* **Given exercise**: Copy out the data below exactly, from the line containing "You are a GUI" through the end of the data.

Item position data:
>> Start
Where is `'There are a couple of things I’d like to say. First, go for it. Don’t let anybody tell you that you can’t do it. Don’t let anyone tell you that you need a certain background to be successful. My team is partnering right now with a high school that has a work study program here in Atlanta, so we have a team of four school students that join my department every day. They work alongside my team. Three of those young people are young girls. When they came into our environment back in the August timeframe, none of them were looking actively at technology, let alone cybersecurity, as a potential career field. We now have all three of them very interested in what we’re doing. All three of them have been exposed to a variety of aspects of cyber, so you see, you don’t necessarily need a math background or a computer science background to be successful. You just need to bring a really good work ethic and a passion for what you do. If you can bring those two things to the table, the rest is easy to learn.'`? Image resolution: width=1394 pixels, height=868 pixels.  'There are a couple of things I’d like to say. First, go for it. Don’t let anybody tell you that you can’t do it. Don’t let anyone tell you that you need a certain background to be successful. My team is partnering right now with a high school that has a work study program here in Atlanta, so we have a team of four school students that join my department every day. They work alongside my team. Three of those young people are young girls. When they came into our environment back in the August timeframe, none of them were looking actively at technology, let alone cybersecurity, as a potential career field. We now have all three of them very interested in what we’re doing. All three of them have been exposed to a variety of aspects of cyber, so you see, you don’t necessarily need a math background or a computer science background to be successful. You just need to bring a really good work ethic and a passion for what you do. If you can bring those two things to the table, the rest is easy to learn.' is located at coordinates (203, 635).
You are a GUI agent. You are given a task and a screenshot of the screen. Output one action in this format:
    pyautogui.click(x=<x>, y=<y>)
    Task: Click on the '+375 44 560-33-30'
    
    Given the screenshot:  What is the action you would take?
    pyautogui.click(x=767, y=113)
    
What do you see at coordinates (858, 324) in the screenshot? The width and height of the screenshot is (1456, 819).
>> End
* **Solution for this exercise**:
You are a GUI agent. You are given a task and a screenshot of the screen. Output one action in this format:
    pyautogui.click(x=<x>, y=<y>)
    Task: Click on the '+375 44 560-33-30'
    
    Given the screenshot:  What is the action you would take?
    pyautogui.click(x=767, y=113)
    
What do you see at coordinates (858, 324) in the screenshot? The width and height of the screenshot is (1456, 819).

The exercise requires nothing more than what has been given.